Effects of presumptive test reagents on the ability to obtain restriction fragment length polymorphism (RFLP) patterns from human blood and semen stains.

Some of the commonly used presumptive test reagents for identification of blood and semen could potentially affect the recovery of intact high-molecular-weight deoxyribonucleic acid (DNA) from evidentiary samples. Thus, the capability of performing restriction fragment length polymorphism (RFLP) analysis on evidentiary samples could be compromised. In order to investigate the potential effects of presumptive test reagents on the DNA present in these samples, bloodstains on cotton and glass were exposed directly to luminol, benzidine, phenolphthalein, o-tolidine, and leucomalachite green, while semen stains and vaginal swabs containing semen were exposed directly to bromochloroindolyl phosphate (BCIP) and sodium thymolphthalein monophosphate (STMP) reagents. The yield gels for DNA quality and quantity and RFLP results indicated that bloodstains exposed to luminol, benzidine dissolved in ethanol, and phenolphthalein, as well as semen stains and vaginal swabs exposed to BCIP and STMP yield RFLP patterns consistent with that of the uncontaminated control.

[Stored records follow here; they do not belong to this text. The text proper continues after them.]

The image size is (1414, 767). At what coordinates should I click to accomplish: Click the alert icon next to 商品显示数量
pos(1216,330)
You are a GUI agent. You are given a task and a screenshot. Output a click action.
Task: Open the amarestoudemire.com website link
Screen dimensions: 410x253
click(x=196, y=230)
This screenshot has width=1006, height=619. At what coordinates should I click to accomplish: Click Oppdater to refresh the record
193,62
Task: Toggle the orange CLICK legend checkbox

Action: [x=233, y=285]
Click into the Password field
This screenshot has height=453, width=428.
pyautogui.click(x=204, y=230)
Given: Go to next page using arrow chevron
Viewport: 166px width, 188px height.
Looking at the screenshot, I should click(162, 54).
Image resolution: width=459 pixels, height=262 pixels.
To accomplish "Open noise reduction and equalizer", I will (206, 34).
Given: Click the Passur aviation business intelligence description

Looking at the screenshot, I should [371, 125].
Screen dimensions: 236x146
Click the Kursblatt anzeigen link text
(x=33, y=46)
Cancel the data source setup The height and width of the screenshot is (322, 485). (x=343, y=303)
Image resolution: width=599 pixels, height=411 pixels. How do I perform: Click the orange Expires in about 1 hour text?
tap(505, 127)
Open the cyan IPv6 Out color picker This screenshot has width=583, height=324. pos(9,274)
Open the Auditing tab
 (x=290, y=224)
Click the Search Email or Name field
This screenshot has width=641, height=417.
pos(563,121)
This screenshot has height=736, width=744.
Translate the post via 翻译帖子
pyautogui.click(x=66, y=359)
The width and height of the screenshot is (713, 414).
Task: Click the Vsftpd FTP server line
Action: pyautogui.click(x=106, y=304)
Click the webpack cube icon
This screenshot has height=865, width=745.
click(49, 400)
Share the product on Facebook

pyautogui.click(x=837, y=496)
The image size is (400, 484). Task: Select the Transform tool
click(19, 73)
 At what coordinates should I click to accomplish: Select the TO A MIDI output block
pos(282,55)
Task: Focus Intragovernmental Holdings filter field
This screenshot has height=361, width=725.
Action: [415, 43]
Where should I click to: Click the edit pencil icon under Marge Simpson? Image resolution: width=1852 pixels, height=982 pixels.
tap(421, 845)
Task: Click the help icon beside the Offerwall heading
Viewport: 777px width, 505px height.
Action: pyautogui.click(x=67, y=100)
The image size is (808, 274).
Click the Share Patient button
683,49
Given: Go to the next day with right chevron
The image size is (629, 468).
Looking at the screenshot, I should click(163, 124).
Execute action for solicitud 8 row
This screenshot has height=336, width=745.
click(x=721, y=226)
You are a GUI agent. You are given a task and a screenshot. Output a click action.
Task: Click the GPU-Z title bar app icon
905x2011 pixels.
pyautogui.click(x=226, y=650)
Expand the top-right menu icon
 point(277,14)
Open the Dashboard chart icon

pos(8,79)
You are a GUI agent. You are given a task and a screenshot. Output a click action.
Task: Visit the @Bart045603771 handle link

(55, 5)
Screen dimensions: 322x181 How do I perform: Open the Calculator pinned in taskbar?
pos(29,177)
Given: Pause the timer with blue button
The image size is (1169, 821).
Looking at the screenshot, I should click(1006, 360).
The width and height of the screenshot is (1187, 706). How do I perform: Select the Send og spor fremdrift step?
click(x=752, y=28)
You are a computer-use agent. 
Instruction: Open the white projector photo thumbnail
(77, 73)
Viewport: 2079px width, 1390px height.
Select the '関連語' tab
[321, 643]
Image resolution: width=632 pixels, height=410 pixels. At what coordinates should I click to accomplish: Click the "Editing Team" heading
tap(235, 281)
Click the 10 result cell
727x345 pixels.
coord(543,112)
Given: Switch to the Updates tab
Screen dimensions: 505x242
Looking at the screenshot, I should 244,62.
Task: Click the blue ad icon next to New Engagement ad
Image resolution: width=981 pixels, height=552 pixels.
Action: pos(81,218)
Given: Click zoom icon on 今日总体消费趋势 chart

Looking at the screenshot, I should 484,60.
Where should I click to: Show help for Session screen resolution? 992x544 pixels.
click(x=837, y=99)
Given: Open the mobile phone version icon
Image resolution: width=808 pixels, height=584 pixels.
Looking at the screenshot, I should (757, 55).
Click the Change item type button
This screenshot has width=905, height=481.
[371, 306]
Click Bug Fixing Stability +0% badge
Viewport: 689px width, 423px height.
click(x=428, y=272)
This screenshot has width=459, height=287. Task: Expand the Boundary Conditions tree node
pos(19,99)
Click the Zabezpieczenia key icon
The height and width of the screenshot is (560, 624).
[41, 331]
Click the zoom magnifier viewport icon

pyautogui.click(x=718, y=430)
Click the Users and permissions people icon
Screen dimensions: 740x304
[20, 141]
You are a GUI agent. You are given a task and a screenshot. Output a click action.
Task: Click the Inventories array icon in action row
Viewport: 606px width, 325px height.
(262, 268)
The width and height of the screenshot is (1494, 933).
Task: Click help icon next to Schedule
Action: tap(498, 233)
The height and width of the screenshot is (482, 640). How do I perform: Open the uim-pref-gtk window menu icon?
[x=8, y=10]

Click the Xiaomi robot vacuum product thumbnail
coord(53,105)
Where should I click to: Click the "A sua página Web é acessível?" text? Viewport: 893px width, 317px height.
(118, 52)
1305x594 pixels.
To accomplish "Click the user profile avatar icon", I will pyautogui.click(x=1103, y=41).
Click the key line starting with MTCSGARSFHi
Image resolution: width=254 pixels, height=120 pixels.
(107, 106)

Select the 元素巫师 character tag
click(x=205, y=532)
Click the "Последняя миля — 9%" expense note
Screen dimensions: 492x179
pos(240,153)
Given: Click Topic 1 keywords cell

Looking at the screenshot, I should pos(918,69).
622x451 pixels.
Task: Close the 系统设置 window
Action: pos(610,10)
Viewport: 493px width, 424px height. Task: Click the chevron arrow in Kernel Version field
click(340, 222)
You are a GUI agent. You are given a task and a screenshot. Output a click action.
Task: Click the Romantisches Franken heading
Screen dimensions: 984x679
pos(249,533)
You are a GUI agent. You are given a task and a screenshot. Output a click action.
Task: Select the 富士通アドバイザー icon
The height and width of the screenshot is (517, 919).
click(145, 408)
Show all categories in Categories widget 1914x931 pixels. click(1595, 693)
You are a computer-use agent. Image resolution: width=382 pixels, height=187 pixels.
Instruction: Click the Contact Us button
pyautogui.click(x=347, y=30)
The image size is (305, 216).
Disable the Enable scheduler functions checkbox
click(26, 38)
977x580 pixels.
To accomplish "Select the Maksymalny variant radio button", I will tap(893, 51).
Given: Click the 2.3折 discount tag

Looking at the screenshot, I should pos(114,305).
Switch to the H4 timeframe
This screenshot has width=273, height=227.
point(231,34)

Except for the phenolphthalein treatment, the quantity of extractable, high-molecular-weight DNA obtained was comparable with that of untreated stains. Therefore, evidentiary material purposely or inadvertently contaminated with these reagents can be successfully typed. However, stains exposed to benzidine dissolved in glacial acetic acid, leucomalachite green, and o-tolidine failed to yield high-molecular-weight DNA or to produce any RFLP patterns.